**Material for this exercise**
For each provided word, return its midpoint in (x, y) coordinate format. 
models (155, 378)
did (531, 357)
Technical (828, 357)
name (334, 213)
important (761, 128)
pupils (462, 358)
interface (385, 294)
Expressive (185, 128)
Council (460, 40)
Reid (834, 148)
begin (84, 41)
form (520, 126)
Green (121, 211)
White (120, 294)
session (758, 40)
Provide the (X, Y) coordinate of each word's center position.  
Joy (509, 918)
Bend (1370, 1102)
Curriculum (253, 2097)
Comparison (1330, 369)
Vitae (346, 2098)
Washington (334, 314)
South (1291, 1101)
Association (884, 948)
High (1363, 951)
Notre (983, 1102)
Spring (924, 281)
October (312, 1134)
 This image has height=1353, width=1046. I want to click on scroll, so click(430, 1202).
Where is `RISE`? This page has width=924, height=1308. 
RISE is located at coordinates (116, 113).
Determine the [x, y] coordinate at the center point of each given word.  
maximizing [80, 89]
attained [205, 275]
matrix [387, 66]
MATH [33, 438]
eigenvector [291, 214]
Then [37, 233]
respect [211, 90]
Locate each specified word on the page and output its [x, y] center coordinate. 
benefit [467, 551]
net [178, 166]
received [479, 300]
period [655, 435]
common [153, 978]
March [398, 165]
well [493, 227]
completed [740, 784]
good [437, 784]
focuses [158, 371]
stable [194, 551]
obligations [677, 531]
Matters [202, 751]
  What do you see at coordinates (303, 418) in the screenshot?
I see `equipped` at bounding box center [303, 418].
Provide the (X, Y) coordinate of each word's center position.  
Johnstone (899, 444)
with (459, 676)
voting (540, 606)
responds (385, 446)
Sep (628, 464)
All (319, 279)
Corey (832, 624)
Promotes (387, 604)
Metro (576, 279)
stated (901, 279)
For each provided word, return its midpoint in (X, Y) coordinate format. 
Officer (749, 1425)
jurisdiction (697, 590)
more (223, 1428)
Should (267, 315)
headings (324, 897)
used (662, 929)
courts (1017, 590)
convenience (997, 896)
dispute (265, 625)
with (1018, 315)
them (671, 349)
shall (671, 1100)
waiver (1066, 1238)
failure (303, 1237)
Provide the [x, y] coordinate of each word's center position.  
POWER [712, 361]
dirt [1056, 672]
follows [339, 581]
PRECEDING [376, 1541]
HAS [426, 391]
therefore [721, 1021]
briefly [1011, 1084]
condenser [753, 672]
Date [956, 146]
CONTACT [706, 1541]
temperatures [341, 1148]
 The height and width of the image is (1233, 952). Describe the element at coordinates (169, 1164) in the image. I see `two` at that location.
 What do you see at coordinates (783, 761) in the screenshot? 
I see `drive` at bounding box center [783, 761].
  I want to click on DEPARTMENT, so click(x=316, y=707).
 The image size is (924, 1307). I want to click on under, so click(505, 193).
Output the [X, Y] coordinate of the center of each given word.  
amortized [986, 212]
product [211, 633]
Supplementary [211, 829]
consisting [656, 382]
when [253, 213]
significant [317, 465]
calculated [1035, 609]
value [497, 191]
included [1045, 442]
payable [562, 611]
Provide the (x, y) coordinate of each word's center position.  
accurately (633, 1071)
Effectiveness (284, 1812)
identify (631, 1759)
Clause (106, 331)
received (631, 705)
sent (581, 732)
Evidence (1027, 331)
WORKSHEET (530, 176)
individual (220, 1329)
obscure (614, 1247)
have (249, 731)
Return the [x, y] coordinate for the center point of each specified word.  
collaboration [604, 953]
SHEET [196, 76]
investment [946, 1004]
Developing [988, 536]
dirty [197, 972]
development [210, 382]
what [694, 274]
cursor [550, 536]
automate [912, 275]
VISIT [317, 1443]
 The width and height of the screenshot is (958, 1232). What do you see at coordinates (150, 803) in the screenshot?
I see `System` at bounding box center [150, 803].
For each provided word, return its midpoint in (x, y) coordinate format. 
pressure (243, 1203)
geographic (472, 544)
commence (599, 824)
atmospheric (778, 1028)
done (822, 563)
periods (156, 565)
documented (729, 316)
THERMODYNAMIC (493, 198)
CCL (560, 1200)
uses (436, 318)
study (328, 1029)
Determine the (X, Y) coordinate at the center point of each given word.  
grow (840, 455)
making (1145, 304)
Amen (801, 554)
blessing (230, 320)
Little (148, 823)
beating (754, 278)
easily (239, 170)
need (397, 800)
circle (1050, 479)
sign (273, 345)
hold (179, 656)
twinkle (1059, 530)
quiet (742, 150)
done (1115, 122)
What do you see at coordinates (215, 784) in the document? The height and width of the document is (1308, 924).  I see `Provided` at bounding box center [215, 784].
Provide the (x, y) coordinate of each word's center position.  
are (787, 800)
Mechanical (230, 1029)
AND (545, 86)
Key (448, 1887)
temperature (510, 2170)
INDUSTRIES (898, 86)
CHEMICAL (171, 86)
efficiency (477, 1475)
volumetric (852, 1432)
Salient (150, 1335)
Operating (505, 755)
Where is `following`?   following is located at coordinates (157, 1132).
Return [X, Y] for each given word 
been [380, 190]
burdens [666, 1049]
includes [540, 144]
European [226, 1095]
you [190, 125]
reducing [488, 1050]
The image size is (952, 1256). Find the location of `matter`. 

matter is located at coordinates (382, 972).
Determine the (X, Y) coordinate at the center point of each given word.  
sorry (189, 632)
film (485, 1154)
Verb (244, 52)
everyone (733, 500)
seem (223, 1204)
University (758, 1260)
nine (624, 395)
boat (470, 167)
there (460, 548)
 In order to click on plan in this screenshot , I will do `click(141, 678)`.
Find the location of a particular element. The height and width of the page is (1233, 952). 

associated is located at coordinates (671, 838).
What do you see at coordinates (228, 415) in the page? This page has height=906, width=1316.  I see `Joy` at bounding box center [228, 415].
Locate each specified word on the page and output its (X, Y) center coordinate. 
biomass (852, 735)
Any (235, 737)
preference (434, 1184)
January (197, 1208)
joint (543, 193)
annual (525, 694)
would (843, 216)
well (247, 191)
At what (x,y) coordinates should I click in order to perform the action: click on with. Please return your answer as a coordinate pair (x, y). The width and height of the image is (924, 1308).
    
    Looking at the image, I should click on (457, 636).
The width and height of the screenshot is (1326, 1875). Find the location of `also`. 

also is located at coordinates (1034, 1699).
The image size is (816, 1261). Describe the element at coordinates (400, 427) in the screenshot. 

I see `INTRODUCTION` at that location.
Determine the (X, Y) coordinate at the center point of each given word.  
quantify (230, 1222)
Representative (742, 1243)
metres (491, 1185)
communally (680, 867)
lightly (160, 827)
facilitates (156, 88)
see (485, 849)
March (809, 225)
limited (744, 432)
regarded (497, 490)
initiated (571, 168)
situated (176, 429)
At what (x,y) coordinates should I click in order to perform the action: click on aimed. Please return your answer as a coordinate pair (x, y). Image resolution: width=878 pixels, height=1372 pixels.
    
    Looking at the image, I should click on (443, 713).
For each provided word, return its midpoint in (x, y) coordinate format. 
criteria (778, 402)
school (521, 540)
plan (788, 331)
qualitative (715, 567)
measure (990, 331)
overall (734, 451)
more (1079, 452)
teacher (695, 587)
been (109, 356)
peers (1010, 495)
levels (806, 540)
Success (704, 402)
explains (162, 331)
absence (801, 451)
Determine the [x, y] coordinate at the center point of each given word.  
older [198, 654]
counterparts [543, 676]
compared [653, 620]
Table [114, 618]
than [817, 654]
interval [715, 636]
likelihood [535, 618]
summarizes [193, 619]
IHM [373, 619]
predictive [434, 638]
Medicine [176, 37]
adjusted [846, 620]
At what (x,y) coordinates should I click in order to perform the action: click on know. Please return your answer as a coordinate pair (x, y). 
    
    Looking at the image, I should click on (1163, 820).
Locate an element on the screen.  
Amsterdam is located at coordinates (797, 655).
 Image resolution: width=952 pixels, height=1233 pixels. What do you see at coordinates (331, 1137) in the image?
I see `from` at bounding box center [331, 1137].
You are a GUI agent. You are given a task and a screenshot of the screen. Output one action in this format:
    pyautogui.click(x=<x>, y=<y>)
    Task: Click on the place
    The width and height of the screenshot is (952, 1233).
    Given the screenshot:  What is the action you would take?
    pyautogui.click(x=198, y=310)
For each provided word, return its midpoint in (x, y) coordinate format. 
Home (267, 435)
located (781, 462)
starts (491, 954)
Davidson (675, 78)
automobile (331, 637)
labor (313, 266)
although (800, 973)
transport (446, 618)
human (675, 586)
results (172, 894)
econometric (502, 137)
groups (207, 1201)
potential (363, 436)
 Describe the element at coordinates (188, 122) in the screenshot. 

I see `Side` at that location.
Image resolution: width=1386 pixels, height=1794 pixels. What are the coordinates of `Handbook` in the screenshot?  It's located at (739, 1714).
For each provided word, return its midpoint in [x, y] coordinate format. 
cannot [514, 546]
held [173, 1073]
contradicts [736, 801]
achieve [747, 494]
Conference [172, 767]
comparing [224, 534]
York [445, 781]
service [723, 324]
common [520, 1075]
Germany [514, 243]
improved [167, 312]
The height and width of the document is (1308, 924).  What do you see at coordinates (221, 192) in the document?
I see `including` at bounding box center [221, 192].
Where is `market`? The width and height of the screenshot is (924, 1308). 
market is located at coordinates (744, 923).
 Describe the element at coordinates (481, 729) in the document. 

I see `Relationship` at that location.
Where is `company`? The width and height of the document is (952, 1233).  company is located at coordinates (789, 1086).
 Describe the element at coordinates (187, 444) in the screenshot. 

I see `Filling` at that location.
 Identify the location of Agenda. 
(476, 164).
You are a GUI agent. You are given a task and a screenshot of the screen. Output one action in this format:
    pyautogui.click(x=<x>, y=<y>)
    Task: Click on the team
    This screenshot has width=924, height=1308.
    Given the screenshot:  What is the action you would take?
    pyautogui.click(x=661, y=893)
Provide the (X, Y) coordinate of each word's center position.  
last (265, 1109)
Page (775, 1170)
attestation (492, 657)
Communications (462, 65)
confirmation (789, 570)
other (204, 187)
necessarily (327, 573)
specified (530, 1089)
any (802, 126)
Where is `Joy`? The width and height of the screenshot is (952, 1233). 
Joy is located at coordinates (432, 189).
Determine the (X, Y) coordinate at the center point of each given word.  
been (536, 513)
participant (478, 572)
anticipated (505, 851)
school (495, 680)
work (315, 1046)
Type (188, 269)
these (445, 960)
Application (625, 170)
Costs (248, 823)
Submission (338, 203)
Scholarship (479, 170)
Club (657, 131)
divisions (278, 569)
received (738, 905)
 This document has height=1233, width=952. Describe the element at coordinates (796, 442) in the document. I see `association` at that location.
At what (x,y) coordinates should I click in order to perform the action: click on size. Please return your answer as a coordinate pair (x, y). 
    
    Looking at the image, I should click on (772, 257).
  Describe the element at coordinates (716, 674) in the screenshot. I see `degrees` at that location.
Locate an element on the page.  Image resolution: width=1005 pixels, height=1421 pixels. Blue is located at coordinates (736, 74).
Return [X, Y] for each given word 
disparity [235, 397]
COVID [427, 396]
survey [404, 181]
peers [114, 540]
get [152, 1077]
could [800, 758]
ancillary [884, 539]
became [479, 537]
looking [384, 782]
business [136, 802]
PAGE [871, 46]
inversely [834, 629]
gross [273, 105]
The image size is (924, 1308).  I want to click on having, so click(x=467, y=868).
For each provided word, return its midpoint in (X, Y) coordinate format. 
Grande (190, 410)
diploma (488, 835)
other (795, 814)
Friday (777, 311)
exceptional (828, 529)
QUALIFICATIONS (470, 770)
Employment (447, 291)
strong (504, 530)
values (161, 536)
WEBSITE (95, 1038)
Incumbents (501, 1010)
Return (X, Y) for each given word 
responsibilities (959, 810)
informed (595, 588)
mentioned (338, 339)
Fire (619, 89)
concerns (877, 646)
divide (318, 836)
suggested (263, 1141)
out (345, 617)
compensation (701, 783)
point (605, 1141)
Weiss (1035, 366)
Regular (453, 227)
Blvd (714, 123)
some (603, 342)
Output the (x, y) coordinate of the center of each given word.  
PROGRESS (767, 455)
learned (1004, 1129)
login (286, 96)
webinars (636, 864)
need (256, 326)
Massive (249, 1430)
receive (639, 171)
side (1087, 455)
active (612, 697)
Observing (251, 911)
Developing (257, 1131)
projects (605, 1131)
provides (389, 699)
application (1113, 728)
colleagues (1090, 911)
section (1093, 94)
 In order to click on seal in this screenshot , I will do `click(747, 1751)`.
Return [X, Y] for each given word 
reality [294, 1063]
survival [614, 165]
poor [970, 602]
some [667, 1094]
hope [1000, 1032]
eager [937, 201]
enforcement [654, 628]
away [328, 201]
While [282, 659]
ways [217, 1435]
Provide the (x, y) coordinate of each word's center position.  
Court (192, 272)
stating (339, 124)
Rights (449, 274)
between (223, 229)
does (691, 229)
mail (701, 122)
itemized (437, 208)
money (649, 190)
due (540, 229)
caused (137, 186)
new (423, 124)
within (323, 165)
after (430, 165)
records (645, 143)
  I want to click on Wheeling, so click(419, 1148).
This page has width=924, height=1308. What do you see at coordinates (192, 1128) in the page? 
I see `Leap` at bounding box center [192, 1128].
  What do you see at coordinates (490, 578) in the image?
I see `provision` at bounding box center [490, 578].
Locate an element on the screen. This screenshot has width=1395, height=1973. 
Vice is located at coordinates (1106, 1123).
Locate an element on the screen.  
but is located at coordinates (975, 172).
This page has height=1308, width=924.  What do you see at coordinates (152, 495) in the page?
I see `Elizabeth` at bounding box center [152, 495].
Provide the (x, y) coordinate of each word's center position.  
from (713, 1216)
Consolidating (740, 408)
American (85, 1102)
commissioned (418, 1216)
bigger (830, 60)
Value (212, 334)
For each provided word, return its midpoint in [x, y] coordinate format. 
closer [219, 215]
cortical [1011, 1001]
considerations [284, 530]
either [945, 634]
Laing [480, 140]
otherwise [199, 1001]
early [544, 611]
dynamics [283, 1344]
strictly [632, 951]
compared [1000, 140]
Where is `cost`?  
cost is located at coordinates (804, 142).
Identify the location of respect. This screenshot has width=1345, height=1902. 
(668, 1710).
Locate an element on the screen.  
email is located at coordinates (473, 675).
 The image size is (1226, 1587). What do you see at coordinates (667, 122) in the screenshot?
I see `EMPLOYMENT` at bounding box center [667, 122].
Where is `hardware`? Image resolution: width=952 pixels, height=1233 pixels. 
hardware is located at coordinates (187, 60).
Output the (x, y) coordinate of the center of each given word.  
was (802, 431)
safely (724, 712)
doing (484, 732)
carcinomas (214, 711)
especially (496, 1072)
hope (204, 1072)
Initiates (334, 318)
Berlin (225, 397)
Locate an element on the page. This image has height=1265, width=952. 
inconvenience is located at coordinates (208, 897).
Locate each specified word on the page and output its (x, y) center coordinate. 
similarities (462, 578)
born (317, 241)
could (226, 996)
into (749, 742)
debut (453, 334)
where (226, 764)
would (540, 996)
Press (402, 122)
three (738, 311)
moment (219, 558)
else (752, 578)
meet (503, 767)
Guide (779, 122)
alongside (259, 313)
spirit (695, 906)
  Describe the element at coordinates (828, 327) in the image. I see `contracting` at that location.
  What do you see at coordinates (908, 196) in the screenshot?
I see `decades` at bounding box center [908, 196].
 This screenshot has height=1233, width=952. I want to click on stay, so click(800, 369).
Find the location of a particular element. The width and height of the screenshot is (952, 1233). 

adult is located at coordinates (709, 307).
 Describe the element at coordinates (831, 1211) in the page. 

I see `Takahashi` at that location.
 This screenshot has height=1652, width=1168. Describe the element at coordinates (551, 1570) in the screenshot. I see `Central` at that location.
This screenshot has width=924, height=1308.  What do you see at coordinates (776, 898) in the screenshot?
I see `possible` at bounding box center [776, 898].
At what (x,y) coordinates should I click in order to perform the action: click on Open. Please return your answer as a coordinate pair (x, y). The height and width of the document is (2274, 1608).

**Written request**
Turn the items that open with the line containing "PAGE [871, 46]" and close with the line containing "section (1093, 94)" into a numbered list, leaving out blank lines and including both end lines.

**Complete output**
1. PAGE [871, 46]
2. inversely [834, 629]
3. gross [273, 105]
4. The image size is (924, 1308).  I want to click on having, so click(x=467, y=868).
5. For each provided word, return its midpoint in (X, Y) coordinate format. 
6. Grande (190, 410)
7. diploma (488, 835)
8. other (795, 814)
9. Friday (777, 311)
10. exceptional (828, 529)
11. QUALIFICATIONS (470, 770)
12. Employment (447, 291)
13. strong (504, 530)
14. values (161, 536)
15. WEBSITE (95, 1038)
16. Incumbents (501, 1010)
17. Return (X, Y) for each given word 
18. responsibilities (959, 810)
19. informed (595, 588)
20. mentioned (338, 339)
21. Fire (619, 89)
22. concerns (877, 646)
23. divide (318, 836)
24. suggested (263, 1141)
25. out (345, 617)
26. compensation (701, 783)
27. point (605, 1141)
28. Weiss (1035, 366)
29. Regular (453, 227)
30. Blvd (714, 123)
31. some (603, 342)
32. Output the (x, y) coordinate of the center of each given word.  
33. PROGRESS (767, 455)
34. learned (1004, 1129)
35. login (286, 96)
36. webinars (636, 864)
37. need (256, 326)
38. Massive (249, 1430)
39. receive (639, 171)
40. side (1087, 455)
41. active (612, 697)
42. Observing (251, 911)
43. Developing (257, 1131)
44. projects (605, 1131)
45. provides (389, 699)
46. application (1113, 728)
47. colleagues (1090, 911)
48. section (1093, 94)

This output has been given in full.